CR decreases MT1‐MMP and TIMP2 protein expression within the aged aortic wall. A, Immunostaining for MT1‐MMP (×400). Bar scale, 10 μm. B, Immunostaining for TIMP2 (×400). Bar scale, 10 μm. C, Morphometric analysis for MT1‐MMP and TIMP2 immunostaining target to total aortic area ratio/cross section. Data shown as mean±SEM (n=5 animals/group). Left panel: The data of MT1‐MMP density was analyzed with a 2‐way ANOVA showing age×diet interaction (P<0.05). Pairwise comparisons (old vs young within AL group; AL vs CR in old group) were reported (**P<0.01). Middle panel: In 2‐way ANOVA of TIMP2 density, age×diet interaction (P<0.01) was found. Pairwise comparison: old vs young within AL group and AL vs CR in old group were reported (**P<0.01; ***P<0.001). Right panel: In a 2‐way ANOVA of the ratio of MT1‐MMP/TIMP2, age×diet interaction was not found (P>0.05), but overall main age effect (P<0.05) and diet effect (P<0.05) were reported.
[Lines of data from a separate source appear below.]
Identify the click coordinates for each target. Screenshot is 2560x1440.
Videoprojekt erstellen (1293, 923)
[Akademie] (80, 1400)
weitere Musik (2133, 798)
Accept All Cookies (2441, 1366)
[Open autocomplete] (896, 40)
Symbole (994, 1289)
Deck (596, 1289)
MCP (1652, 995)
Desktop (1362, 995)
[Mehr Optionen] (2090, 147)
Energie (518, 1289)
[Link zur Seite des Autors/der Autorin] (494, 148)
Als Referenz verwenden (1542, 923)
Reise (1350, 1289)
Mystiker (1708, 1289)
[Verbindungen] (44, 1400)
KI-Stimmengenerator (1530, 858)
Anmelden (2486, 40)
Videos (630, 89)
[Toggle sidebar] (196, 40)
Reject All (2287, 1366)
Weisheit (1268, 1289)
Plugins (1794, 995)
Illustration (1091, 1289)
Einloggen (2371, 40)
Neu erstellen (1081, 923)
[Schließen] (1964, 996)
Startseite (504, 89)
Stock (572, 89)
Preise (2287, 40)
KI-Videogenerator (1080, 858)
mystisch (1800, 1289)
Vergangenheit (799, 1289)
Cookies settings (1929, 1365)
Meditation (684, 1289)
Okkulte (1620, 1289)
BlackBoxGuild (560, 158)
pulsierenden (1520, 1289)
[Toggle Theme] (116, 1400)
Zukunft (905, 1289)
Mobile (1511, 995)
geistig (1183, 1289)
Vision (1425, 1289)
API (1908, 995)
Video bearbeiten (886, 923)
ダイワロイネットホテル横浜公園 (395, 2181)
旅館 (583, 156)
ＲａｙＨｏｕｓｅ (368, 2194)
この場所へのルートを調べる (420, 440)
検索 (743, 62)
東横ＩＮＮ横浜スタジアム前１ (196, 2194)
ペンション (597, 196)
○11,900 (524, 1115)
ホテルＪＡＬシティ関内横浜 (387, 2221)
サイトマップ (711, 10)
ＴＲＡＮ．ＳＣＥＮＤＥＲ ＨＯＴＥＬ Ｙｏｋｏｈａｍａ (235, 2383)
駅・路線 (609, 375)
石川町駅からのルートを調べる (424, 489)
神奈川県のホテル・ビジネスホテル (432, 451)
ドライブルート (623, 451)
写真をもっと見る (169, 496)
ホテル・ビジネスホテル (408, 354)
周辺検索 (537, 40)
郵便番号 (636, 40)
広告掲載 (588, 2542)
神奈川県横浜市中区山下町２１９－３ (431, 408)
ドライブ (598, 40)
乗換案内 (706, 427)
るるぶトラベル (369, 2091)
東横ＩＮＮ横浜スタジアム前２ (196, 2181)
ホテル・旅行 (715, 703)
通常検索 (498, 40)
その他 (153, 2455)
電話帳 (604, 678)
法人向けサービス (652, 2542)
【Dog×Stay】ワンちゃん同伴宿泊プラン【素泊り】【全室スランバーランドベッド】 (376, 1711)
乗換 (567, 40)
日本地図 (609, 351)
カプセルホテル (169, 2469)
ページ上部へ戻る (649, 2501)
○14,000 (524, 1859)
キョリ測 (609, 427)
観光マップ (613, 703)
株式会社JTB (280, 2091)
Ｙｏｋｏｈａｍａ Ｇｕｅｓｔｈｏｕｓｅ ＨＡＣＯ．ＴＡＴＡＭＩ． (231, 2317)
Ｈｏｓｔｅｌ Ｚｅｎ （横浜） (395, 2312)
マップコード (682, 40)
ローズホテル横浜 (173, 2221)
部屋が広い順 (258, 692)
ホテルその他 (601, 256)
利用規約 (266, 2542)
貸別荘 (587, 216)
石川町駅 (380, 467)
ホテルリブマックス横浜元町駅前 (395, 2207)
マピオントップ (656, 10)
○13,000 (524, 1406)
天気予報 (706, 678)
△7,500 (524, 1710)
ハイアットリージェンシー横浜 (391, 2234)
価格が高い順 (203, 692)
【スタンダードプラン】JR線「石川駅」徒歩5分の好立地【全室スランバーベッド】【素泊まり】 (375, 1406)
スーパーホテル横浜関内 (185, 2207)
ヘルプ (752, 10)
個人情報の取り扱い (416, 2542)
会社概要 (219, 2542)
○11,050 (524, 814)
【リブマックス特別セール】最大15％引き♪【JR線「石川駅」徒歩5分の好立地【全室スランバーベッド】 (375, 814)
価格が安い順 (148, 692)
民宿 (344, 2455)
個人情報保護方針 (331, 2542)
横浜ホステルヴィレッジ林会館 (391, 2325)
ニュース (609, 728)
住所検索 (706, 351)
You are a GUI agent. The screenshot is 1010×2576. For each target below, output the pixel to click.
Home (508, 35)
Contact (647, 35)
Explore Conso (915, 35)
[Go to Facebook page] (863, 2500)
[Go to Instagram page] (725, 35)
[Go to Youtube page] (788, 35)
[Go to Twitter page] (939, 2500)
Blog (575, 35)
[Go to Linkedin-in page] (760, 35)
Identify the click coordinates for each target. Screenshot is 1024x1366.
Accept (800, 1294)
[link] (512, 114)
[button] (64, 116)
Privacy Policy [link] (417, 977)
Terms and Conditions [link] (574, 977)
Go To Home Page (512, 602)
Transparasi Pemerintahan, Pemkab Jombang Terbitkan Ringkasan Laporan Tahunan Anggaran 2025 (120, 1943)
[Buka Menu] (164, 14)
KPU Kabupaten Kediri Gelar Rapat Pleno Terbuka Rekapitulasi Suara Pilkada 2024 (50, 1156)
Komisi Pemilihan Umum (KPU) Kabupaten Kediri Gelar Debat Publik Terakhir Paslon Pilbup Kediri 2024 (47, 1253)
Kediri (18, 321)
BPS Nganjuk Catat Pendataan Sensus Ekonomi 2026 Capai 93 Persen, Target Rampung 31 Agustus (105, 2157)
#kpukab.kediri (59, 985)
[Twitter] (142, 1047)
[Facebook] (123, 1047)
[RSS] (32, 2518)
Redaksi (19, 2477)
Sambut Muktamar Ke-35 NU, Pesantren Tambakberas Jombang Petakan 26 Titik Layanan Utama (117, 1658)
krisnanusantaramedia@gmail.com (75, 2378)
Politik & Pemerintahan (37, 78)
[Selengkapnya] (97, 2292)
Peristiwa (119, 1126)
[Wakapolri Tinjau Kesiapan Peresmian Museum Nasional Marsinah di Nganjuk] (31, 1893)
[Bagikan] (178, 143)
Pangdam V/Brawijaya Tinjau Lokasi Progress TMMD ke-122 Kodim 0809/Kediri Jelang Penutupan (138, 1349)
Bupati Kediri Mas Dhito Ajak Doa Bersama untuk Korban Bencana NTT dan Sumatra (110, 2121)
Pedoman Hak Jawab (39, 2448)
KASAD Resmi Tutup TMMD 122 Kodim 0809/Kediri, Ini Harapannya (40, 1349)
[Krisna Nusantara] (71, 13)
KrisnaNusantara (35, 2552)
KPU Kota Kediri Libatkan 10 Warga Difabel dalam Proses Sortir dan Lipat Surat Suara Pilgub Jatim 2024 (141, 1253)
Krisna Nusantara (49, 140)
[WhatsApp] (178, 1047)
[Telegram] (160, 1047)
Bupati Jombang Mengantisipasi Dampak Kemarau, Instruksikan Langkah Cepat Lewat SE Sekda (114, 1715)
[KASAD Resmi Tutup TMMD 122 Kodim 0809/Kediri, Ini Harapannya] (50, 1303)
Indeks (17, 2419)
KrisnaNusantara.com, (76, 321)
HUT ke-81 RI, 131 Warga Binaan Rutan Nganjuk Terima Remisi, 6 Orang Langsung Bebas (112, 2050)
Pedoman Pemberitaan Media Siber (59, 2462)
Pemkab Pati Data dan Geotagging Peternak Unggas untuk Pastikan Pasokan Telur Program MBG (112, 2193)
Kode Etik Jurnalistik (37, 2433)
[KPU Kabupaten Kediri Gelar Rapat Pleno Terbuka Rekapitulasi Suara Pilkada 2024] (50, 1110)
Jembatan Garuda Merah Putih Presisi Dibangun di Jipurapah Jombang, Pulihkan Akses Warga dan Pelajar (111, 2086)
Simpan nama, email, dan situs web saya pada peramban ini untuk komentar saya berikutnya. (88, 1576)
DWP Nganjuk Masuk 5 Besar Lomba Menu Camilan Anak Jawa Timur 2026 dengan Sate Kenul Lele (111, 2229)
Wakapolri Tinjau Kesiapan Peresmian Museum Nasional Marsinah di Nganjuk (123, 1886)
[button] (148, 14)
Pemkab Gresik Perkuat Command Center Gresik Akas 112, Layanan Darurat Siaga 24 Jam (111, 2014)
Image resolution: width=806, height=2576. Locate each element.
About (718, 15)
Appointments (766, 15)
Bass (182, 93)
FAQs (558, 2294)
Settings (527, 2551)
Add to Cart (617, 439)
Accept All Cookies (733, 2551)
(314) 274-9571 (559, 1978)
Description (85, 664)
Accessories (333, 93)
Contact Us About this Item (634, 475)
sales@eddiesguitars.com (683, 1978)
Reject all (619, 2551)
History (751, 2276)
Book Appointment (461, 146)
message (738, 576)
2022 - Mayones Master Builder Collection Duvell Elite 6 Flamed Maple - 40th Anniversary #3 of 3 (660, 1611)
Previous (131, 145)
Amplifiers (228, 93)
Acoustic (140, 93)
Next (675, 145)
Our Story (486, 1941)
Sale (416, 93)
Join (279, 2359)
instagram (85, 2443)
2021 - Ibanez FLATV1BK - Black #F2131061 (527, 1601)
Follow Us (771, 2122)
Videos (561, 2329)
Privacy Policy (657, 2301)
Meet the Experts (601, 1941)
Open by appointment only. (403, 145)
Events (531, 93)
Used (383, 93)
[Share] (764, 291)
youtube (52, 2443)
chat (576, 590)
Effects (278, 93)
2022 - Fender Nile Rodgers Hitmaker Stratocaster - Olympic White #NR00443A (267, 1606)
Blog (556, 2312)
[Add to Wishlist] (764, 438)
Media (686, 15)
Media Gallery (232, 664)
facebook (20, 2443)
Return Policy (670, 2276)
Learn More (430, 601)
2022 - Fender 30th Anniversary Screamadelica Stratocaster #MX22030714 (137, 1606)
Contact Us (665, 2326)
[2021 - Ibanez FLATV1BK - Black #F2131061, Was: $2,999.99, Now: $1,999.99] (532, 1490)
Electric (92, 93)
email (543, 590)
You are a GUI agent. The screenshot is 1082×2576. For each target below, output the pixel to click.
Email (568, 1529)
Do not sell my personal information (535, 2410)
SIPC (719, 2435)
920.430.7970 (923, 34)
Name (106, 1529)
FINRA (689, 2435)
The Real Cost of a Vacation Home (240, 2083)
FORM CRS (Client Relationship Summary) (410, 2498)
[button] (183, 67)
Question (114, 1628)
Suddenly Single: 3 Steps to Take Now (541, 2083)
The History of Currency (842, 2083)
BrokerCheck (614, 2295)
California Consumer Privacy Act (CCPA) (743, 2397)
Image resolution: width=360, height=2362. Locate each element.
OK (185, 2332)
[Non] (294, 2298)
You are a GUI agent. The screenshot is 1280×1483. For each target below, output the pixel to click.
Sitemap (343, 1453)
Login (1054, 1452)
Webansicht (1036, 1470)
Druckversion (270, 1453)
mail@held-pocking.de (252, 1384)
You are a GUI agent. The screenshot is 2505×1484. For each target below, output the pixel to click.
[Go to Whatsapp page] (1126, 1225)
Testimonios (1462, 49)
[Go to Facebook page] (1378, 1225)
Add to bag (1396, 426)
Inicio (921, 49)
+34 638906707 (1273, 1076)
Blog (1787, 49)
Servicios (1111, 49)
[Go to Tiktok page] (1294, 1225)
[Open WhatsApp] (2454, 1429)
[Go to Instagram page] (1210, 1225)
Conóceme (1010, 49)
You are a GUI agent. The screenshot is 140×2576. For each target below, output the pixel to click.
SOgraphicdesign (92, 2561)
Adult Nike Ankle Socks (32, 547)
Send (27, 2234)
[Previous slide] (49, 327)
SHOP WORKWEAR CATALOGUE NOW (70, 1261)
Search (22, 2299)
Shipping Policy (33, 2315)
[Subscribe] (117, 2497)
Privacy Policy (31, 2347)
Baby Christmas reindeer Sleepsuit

AL indicates ad libitum; CR, calorie restriction; L, lumen; M, media; MMP‐2, matrix metalloproteinase type II; MT1‐MMP, membrane type 1 matrix metalloproteinase; TIMP2, tissue inhibitor of metalloproteinases 2.

TGF‐β1 activation

TGF‐β1, a potent profibrogenic cytokine, is activated to mediate collagen gene expression, and plays a central role in extracellular matrix remodeling with aging via its downstream signaling molecules phospho‐mothers against decapentaplegic homolog‐2/3 (p‐SMAD‐2/3).1, 5 Consequently, collagen deposition is increased in the aging arterial wall.1, 5, 26 Notably, activated TGF‐β1 is released through stepwise cleavage of latent TGF binding protein‐1 (LTBP‐1) and latent associate protein (LAP) by MMPs.5, 26 Immunostaining (brown) (Figure 9A and 9B) and immunoblotting (Figure 9C and 9D) demonstrated that activated TGF‐β1 was increased within the aged aortic wall of AL. There was reduced TGF‐β1 expression in old CR versus AL aortae (Figure 9A through 9D). Immunofluorescence staining (red) also demonstrated that arterial wall LTBP‐1 (Figure 10A) and LAP (Figure 10B) expression increased with aging in AL, and that expression of both was reduced in old CR versus AL aortae (Figure 10A and 10B).

Figure 9

CR diminishes the age‐associated TGF‐β1 increase in the aortic wall. A, Immunostaining for TGF‐β1 (×400). Bar scale, 10 μm. B, Quantification of TGF‐β1 protein staining proportion shown mean±SEM (n=3 animals/group). Two‐way ANOVA followed by Bonferroni post hoc test showed that an age×diet interaction (P<0.05), pairwise comparison (old vs young within AL group; AL vs CR in old group) was reported (*P<0.05; **P<0.01). C, Immunoblotting TGF‐β1 from lysates of thoracic aortic tissue. D, Densitometric analysis of TGF‐β1. Data shown as mean±SEM (n=3 animals/group). One‐way ANOVA of TGF‐β1 abundance (P<0.05) followed by Bonferroni post hoc test, pairwise comparison (old vs young within AL group; AL vs CR in old group) was reported (**P<0.01). AL indicates ad libitum; CR, calorie restriction; L, lumen; M, media; TGF‐β1, transforming growth factor beta 1.

Figure 10

CR attenuates latent TGF‐β1 associated protein expression within aging aortic walls. A, Representative immunofluorescence staining for LTBP‐1 (upper panels, ×400, red) and quantification of the LTBP‐1 staining proportion (lower panel). Data shown as mean±SEM (n=3 animals/group). Two‐way ANOVA followed by Bonferroni post hoc test showed no age×diet interaction (P>0.05). Scale bar, 20 μm. B, Representative immunofluorescence staining for LAP (upper panels, ×400, red) and morphometric analysis of the LAP protein fraction. Data shown as mean±SEM (n=3 animals/group). Two‐way ANOVA followed by Bonferroni post hoc test, indicated an age×diet interaction was reported (P<0.05); pairwise comparison (old vs young within AL group; AL vs CR in old group) was presented (**P<0.01; ***P<0.001). Scale bar, 20 μm. AL indicates ad libitum; CR, calorie restriction; L, lumen; LAP, latent associated protein; LTBP‐1, latent TGF binding protein‐1; M, media.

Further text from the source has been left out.